Whatta Woman

There’s a student at Damien who carries around a speaker that looks like one of those old school tape deck boom boxes. It’s plastic and doesn’t have all the true detail of those carry-on-the-shoulder “ghetto blaster,” but I get the appeal. All the kid needs is a large piece of cardboard under his other arm and an Adidas track suit to complete the look. Anyway, the whole thing might be an homage because I haven’t heard him play any music made in this decade or the last. Last week it was the Sugar Hill Gang and Biggie’s “Big Poppa.” This week, though, it’s been this:

He’s had En Vogue and Salt-N-Pepa’s “Whatta Man” on repeat for a couple of days. Obviously, I know and secretly adore every song he plays because it reminds me of the time when I was actually a student at Damien. The problem is, I don’t know if he really likes these songs or is playing them ironically. As such, I cannot openly admit to liking them. “Really?” he might say. “I was just screwing around.” The shame would be akin to the time I showed a student a clip of a Color Me Badd live performance of “All For Love.” A few seconds of choreographed dancing passed before he said, “Wait… there was actually a time when this was popular?”

Anyway, as Lynnette and I were lying in bed in darkness last night, I told her about this situation. I also told her that as I passed by the music in the hall, I began to mumble:

If looks could kill you would be an uzi or a shotgun -bang!- what’s up with that thang? I wanna know, how does it hang.

But then I realized those were lyrics to a different song, “Shoop.” “Do you know the lyrics to “Whatta Man?” I asked Lynnette. “I’m surprised you haven’t Googled them yet,” she said. I reached over for my phone. “Wait!” she said. “Don’t.” She was tying to work out the lyrics herself. Together, we figured out some of the words, but were unsure of the order. Obviously, we knew the chorus. Hell, you could just copy/paste “whatta man” over and over like this:

whatta man whatta man whatta man whatta man whatta man whatta man whatta man whatta man whatta man whatta man whatta man whatta man whatta man whatta mighty mighty good man whatta man whatta man whatta man whatta man whatta man whatta man whatta man whatta man 

and nail 90% of the song. Finally, I looked the words up. “Don’t read them, just give me a line,” Lynnette said. This was a highly unusual request. Lynnette is not one to play games of this sort. “Okay,” I said. So I read “I just want to take a minute or two…” and that’s when the magic happened.
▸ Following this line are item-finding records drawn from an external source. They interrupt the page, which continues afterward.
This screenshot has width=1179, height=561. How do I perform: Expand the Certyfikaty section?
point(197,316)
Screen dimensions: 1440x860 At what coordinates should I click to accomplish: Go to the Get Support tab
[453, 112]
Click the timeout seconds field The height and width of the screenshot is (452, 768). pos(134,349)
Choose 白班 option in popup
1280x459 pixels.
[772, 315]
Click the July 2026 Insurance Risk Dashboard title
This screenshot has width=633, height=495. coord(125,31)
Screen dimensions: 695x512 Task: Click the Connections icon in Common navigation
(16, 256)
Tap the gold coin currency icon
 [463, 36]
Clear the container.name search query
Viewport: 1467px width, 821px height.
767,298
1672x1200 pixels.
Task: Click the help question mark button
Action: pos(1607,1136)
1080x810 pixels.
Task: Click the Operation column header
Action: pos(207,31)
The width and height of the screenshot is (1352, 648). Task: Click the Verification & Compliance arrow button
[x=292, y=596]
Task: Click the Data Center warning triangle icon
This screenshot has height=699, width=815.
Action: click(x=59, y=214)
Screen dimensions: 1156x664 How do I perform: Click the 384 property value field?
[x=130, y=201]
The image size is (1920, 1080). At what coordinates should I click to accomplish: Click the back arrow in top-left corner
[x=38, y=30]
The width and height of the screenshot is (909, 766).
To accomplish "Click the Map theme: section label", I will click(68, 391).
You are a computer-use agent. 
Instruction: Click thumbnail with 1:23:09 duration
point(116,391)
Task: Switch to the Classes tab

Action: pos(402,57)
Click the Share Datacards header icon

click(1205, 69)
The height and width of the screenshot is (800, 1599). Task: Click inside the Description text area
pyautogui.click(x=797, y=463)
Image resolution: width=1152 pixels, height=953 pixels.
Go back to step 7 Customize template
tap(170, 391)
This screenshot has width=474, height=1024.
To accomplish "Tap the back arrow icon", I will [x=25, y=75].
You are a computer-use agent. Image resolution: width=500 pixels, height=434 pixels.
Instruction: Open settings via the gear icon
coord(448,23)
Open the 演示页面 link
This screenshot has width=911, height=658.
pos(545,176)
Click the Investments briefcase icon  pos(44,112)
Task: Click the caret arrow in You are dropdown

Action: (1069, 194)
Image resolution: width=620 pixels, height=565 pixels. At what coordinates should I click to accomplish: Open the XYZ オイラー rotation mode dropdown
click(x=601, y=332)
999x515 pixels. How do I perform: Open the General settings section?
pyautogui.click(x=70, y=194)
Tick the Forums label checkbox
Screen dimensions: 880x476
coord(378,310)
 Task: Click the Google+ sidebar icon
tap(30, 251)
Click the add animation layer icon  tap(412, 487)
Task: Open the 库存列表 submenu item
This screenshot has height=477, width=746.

She belted out the entire first verse with uncanny accuracy, missing about three words and messing up the order of one line. “Oohhhh!” I shouted. She laughed. “Where the hell did that come from?” I said. “I don’t know!” she squealed. We continued through the verses of the song. “Yes, my man says he loves me-” I began. Lynnette took over:

-never says he loves me not, tryin’ to rush me good and rub me in the right spot. See all the other guys that I’ve had they try to play all that Mac shit, but every time they tried, I said “that’s not it.” But not this man, he’s got the right potion, baby, rub it down and make it smooth like lotion. Yeah, the ritual highway to heaven: from seven to seven, he’s got me open like 7-11. And yes, it’s always me that he’s choosin’, with him I’m never losin’ and he knows that my name is not Susan. 

She obliterated this verse. She got maybe two words wrong. Sure, Lynnette’s delivery did not at all reflect the timing and tune of the actual song, but that’s not really important. By this time, I was so hyped, I was kicking my legs, probably hitting Abby with vicious body blows. I was giggling and shouting words of encouragement. Aside: Since we’re here, can we just all agree that these lyrics are absurd? I know I was only 13 when the song was released, but seeing them now in print is to witness an atrocity. She’s giving credit to her man because he knows her name is not Susan? She’s not even saying that he knows her name! Only that he knows it’s not Susan! Really? That’s all it takes to be praised with “whatta man” a billion times? 

MC SENS.

MC SENS.

We continued through the song, and I snapped a picture without telling her. Hands-down (you’re damn right, pun intended) the best part of the night was catching Lynnette while “rapping.” Ladies and gentlemen, I present to you RAP HANDS. Lynnette was throwing these bad boys up while flowing. If this were video footage, I am positive we would all see head bobbing and lip licking. “I’m so turned on right now,” I said. “‘I going sleep,” Lynnette said. Whatta woman, whatta woman, whatta woman, whatta mighty-mighty-mighty good woman.